Carlos: In a world where so many systems are interconnected, how can people protect themselves?

Rick: The most important thing is recognizing that you are never fully immune to attacks. Even if you have strong security measures in place, the attack could come from an external party — like a vendor or even through a vulnerability in software you don’t manage directly. Education is key. Employees should be regularly trained to recognize phishing attempts, and organizations should invest in robust cybersecurity infrastructure. Implementing multi-factor authentication everywhere is essential. Having a password manager to ensure you’re using unique, strong passwords across different sites is also a good practice. Additionally, regularly patching and updating systems is crucial. And remember, cybercriminals are resourceful. With the internet being global, an attack can originate from anywhere in the world.

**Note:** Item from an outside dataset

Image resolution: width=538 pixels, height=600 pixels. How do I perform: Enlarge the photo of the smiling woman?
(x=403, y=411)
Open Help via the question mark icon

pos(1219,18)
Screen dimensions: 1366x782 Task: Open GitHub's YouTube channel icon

So, businesses need to treat cybersecurity as a constant, evolving process, not just a one-time investment.

Carlos: It sounds like the cyber threat landscape is becoming increasingly complex. How do you see things evolving in the years to come?

Rick: The landscape will only get more challenging. As AI continues to evolve, it will become both a tool for defense and a weapon for attackers. We will need to be more proactive in identifying threats before they escalate, leveraging AI to improve defense mechanisms, and constantly refining our security practices. The key to success will be agility, the ability to adapt quickly to new threats as they emerge. At the same time, it’s crucial that individuals and businesses understand that cybersecurity is not just an IT issue. It’s a broader business risk, and the consequences of not addressing it can be severe. Whether it’s financial loss, reputational damage, or legal implications, the stakes are higher than ever.

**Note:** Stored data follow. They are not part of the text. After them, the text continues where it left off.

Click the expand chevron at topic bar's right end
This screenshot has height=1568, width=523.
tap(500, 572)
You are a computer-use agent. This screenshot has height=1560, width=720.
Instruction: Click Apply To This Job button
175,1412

Carlos: What solutions do you recommend to businesses, including small businesses with limited budgets, to strengthen their cybersecurity?

Rick: The key to cybersecurity for businesses of all sizes is a defense-in-depth approach, which involves multiple layers of protection. Start with the basics: implement two-factor authentication (2FA) everywhere, as it’s an easy and cost-effective way to secure accounts. A password manager is also crucial for generating and storing unique, complex passwords for all devices and accounts. Even small businesses can afford this solution, and it significantly reduces the risk of password-related breaches.

Beyond the basics, we use Endpoint Detection and Response (EDR) and Managed Detection and Response (MDR) systems, such as SentinelOne and Blackpoint Cyber, that add advanced layers of security. These systems monitor activity 24/7, flagging suspicious behaviors like unauthorized logins or unusual travel patterns, which helps catch attacks early.

Planning and preparation are equally important. I recommend businesses run regular security drills and disaster recovery simulations. These exercises ensure that employees know how to respond to potential breaches and help businesses refine their recovery strategies. Backups should be frequent, secure, and part of a well-thought-out recovery plan to minimize data loss in case of an attack. Whether it’s a cyberattack, fire, or natural disaster, having a solid plan for recovery is essential to minimize downtime and ensure business continuity.

Carlos: Thank you for your insights. It’s clear that cybersecurity needs to be a top priority for everyone in today’s digital age.

Rick: Absolutely. Cybersecurity is about preparation and layers. It’s not a matter of if you’ll be targeted but when. The best defense is a proactive one—train your employees, implement strong security measures, and plan for recovery. Cyber threats evolve, but with the right approach, businesses can stay one step ahead.